Na początku trener zabrał głos w sprawie kontuzji Marko Jovanovicia: – Z tego, co lekarz przekazał mi wczoraj wieczorem, przez około cztery do pięciu tygodni Jovanović nie będzie mógł uczestniczyć w treningach. Żałuję, bo ten skład obrony bardzo dobrze funkcjonował, niestety kontuzja spowodowała, że Marko nie będzie mógł uczestniczyć w następnych spotkaniach.
Trener Smuda zdradził też plany dotyczące zestawienia składu na mecz z Lechią: – Zdecyduję się na wariant pewniejszy, ustawianie Burligi na drugiej stronie do niczego dobrego nie doprowadzi. Kupiliśmy Donalda jako obrońcę i trzeba go rzucić na wodę, niech płynie. Skoro z Włochami czy Hiszpanią grał na lewej obronie, z Lechią też powinien sobie poradzić. Nie mam też co ukrywać, że na środku obrony zagra Osman Chavez, a Michał Nalepa na defensywnym pomocniku.

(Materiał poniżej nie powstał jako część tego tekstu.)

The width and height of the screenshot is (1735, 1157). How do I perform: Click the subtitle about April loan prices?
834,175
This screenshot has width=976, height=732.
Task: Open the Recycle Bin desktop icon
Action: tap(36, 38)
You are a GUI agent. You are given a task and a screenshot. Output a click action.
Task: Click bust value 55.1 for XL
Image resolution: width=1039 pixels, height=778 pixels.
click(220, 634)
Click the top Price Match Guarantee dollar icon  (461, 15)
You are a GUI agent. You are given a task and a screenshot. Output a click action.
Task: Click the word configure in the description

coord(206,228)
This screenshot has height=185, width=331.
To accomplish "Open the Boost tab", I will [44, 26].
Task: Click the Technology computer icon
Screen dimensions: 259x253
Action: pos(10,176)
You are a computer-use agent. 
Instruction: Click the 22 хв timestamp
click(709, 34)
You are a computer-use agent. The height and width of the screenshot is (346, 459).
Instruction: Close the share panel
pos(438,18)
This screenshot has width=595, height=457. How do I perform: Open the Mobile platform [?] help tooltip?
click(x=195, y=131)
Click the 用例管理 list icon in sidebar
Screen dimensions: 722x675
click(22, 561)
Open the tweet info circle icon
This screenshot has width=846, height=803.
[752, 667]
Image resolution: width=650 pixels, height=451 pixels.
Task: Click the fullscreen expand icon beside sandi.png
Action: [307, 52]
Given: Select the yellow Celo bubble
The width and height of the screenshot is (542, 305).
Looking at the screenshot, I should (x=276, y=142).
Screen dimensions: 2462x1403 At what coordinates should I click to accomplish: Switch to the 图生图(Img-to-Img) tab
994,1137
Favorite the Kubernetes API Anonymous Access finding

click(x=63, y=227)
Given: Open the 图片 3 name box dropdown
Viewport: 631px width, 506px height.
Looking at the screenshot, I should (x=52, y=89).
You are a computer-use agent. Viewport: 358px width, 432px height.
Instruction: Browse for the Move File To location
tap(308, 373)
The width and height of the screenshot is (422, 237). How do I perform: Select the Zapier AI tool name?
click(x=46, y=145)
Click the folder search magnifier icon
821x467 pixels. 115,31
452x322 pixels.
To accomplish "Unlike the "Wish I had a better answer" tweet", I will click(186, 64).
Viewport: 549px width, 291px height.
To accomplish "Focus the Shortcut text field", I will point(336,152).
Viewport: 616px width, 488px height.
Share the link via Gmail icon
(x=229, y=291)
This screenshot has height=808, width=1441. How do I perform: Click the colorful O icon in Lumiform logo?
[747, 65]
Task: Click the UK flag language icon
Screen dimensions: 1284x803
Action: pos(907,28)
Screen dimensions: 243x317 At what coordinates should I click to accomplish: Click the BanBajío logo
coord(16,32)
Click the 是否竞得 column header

Zapytany o analizę sobotniego meczu z Cracovią, trener stwierdził: – Analizę derbów przeprowadziłem już w nocy po derbach, a nawet po meczu z Jagiellonią, bo to był taki sam mecz. W przerwie była pełna mobilizacja, a po wyjściu na murawę zupełnie coś innego. Więcej było tam gry psychologicznej niż piłkarskiej. Chciałbym też podziękować kibicom, którzy nie odpalili rac i zaoszczędzili przykrości klubowi.
– Grając w ekstraklasie, chcąc mieć dobre wyniki, drużyna musi podołać agresji, a u nas w zespole jest kilku zawodników, którzy, kiedy przeciwnik gra agresywniej, nie radzą sobie z tym. Wolimy przeciwnika, który gra w piłkę – zakończył Smuda.
Spotkanie z Lechią Gdańsk w ramach 9. kolejki rozegrane zostanie już jutro o godzinie 20:30 na stadionie przy ulicy Reymonta 22.